This 42-year old lady presented with anterior shoulder pain during tennis serve when hitting the ball at full elevation. She started again playing tennis after a 10 year stop, experienced pain but continued untill pain was also present in activities of daily life. She had one corticoid infiltration that reduced pain in ADL but during tennis serve the pain remained present.

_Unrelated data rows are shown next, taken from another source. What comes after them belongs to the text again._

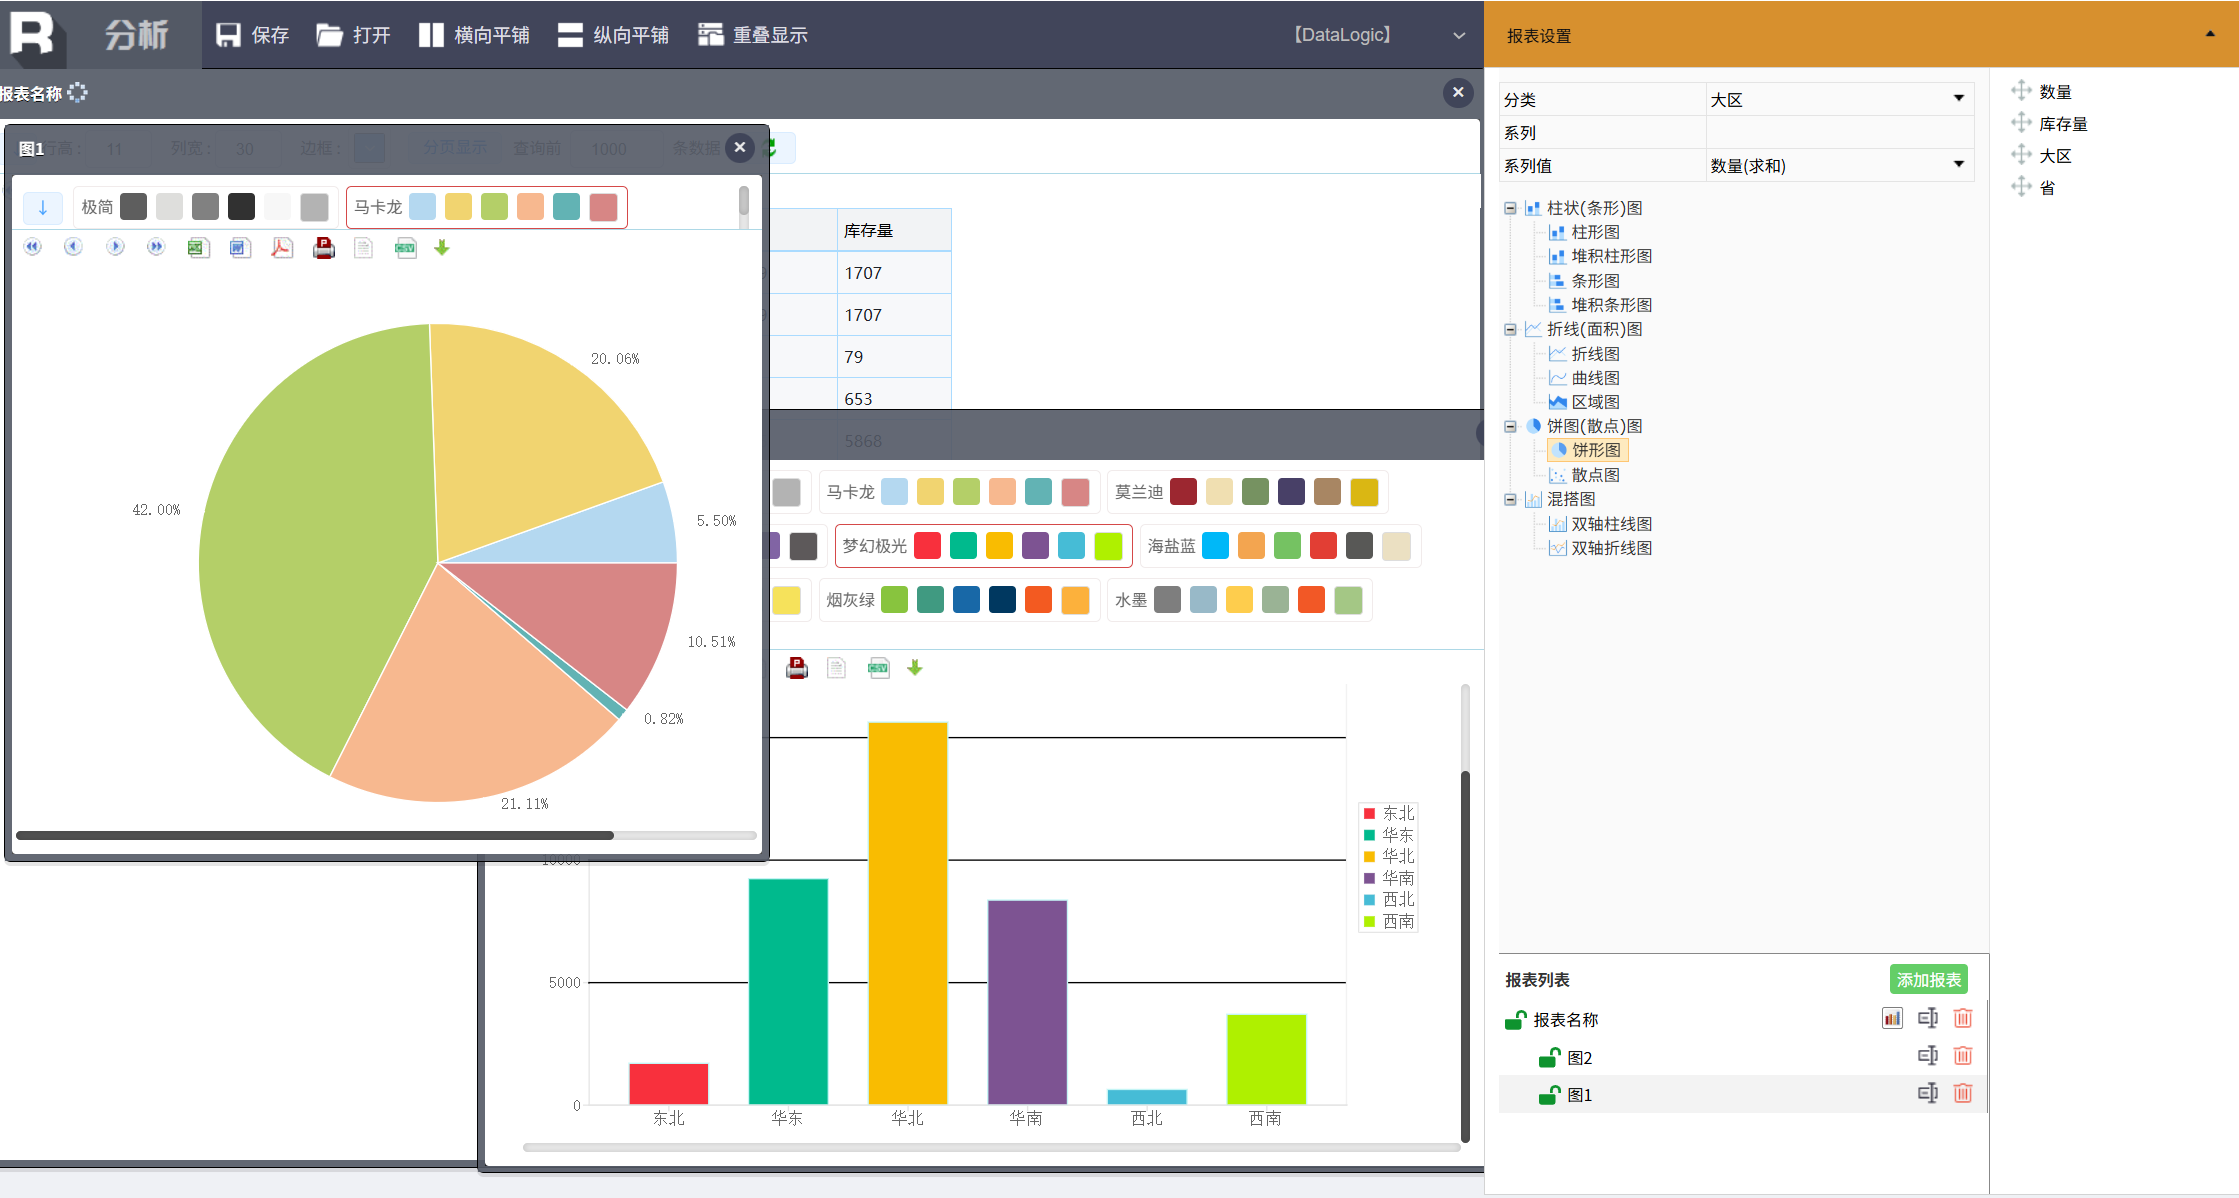Image resolution: width=2239 pixels, height=1198 pixels.
Task: Select 散点图 chart type
Action: pyautogui.click(x=1594, y=475)
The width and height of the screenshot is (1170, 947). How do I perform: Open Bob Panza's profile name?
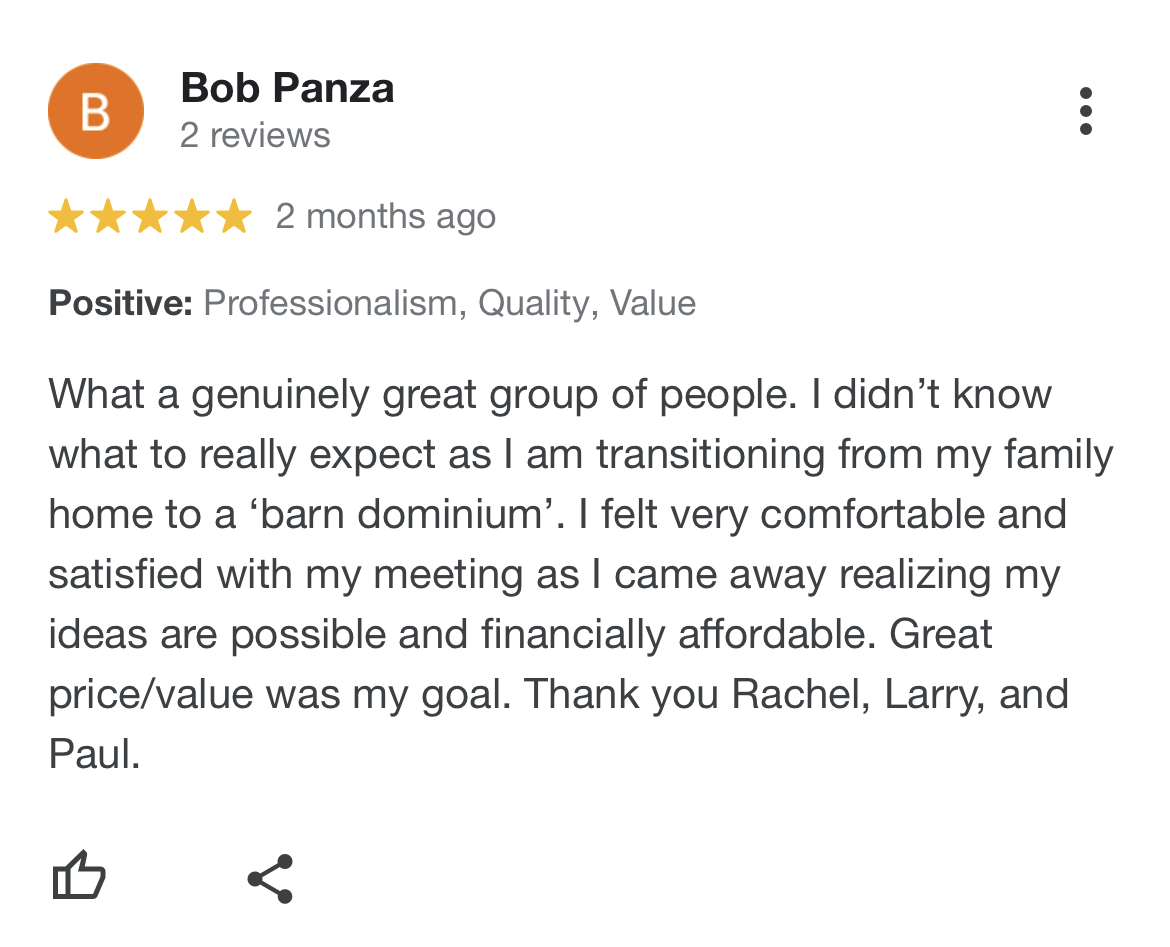tap(287, 89)
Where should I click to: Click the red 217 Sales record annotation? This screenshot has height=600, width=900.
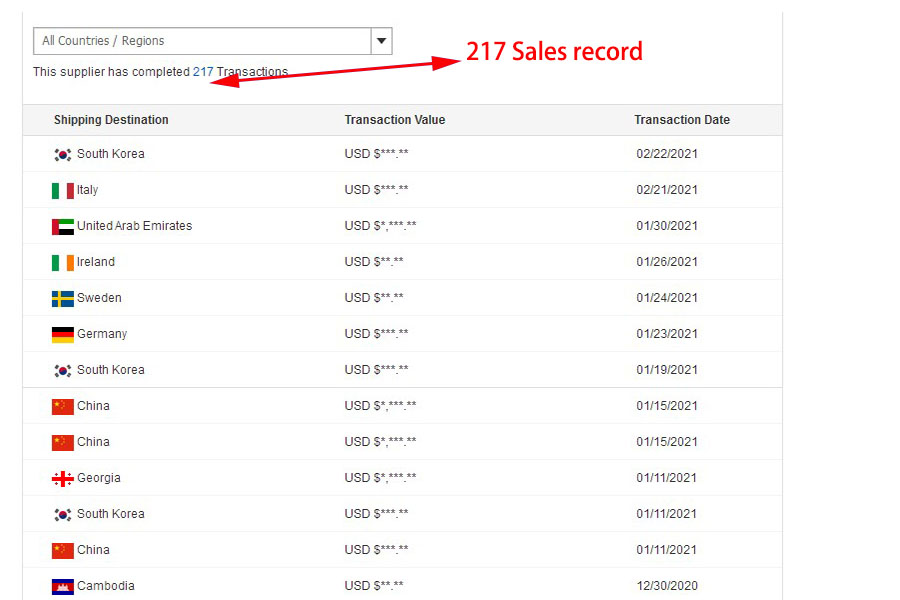(x=554, y=52)
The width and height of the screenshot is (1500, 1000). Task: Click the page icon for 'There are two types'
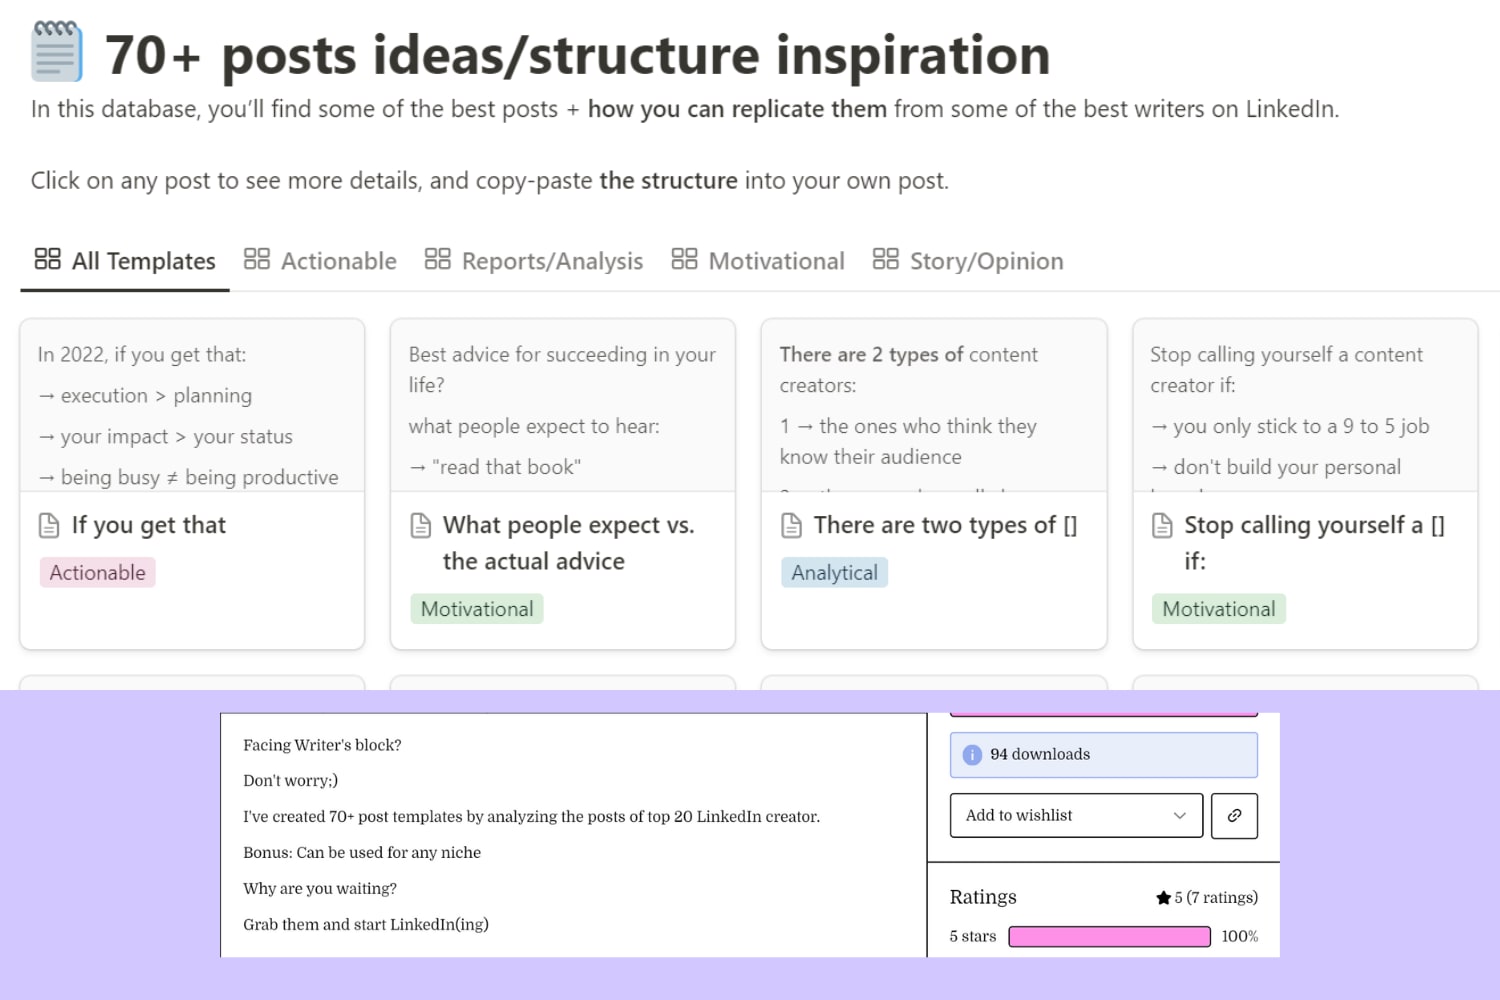792,525
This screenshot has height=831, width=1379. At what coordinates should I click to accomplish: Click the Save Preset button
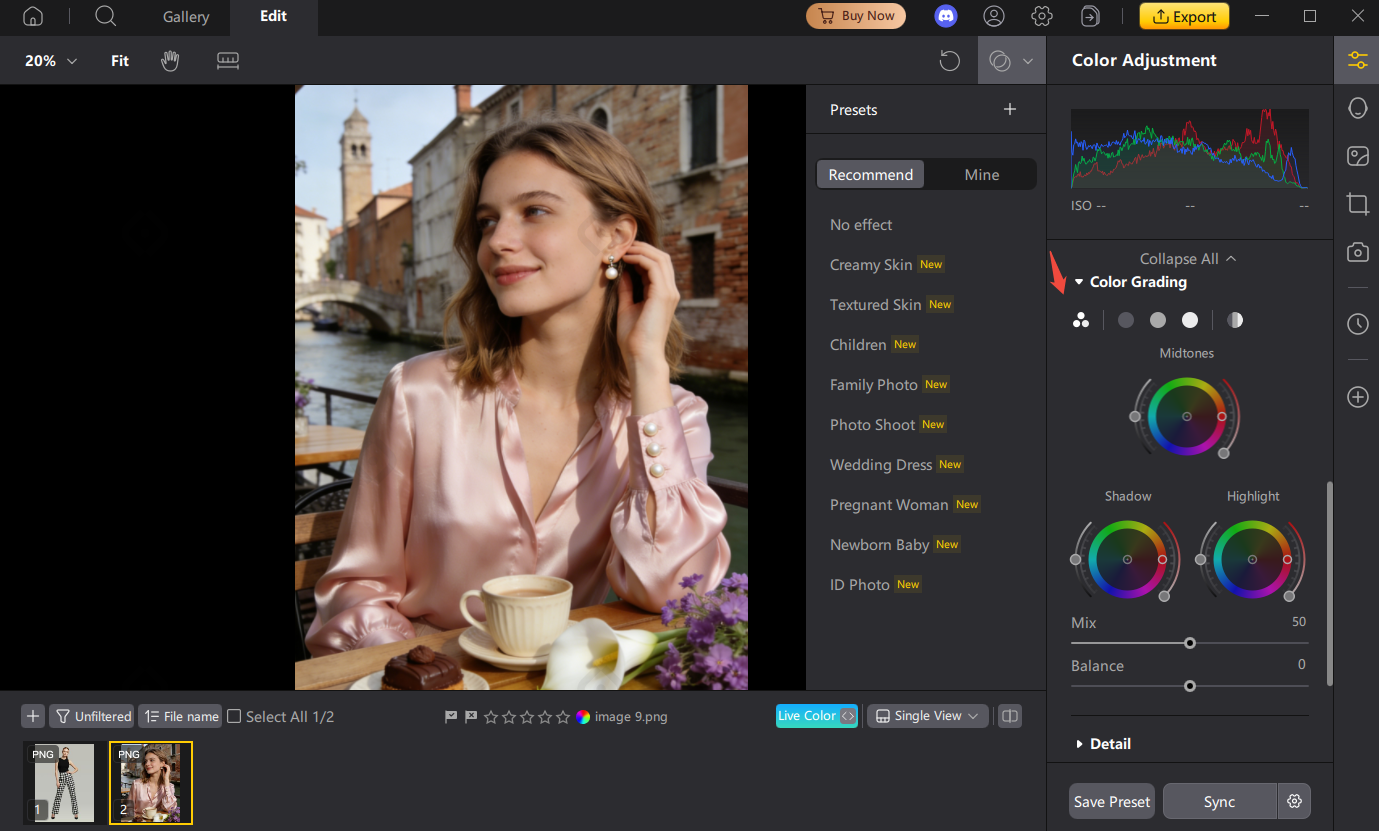(x=1111, y=801)
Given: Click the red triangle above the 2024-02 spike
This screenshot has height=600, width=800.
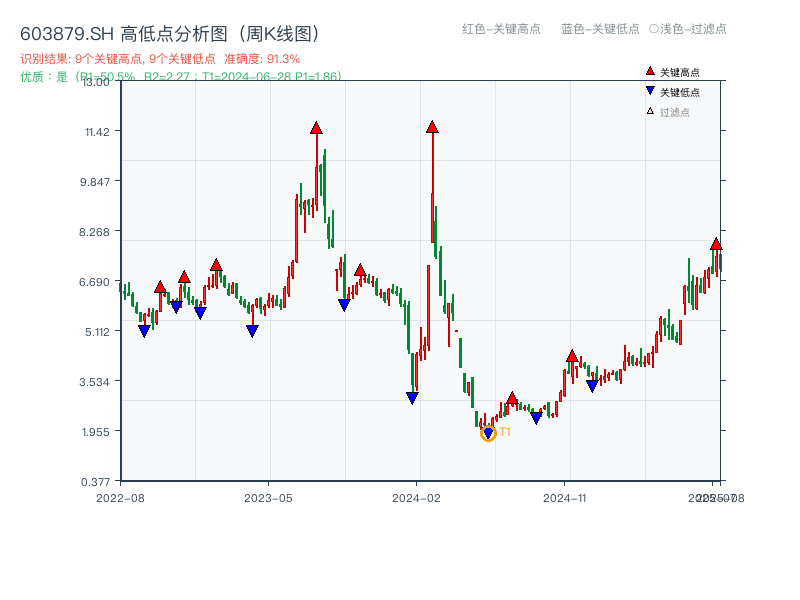Looking at the screenshot, I should [432, 126].
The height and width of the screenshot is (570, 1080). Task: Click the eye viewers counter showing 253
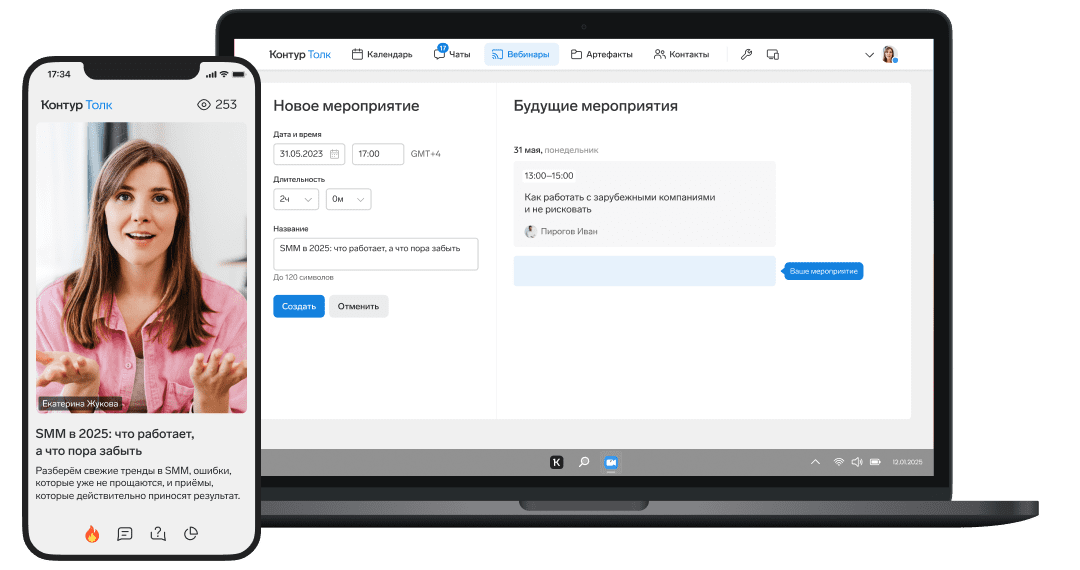click(217, 105)
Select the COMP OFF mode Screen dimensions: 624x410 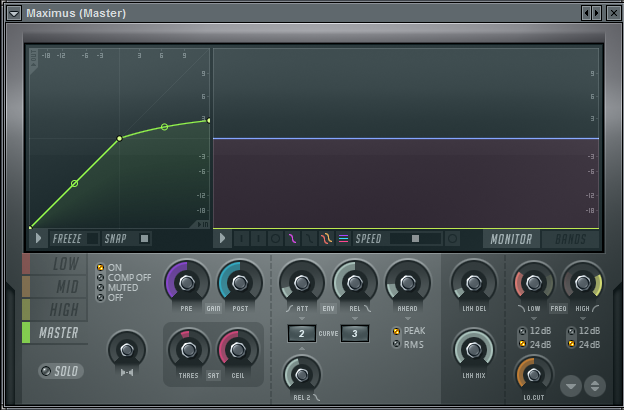click(100, 277)
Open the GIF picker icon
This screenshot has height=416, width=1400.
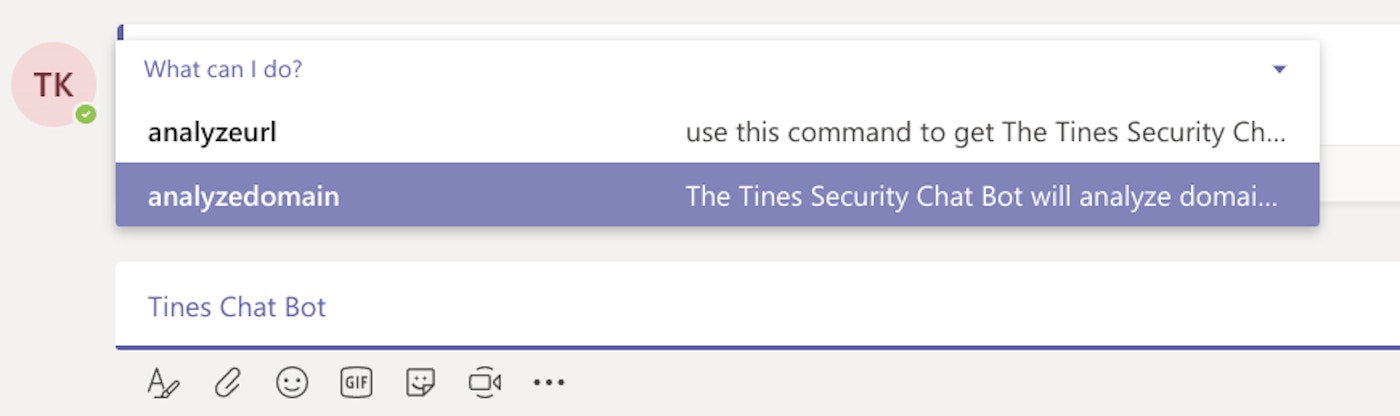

In clinical examination we retain:
- stiff posterior shoulder muscles with 14° GIRD – 16° TROMD
- Strenght deficit right to left of 14% for ER90 – strength gain of 16% for IR90
- limited ROM of scapula to posterior tilt/retraction
- stiff pectoralis minor
She performed an exercise program based on these findings and interestingly, pain during serve could be immediately changed by correction from a kinetic chain perspective. We aim to decrease the amount of strength and mobility required from the glenohumeral joint by:
- increase of hip, trunk and thoracic spine
- increase of scapula retraction posterior tilt to position the glenoid more posteriorly. This results in less horizontal abduction needed from the humerus to reach the same point with the racket PLUS ensures better alignment of the humeral head to the glenoid with maintaining the center of rotation.
When she starts tennis serving motion with these corrections she reaches full elevation with the racket without pain.
Nice example of how the search for symptom modification during the painful activity is crucial for pain relief and prevention.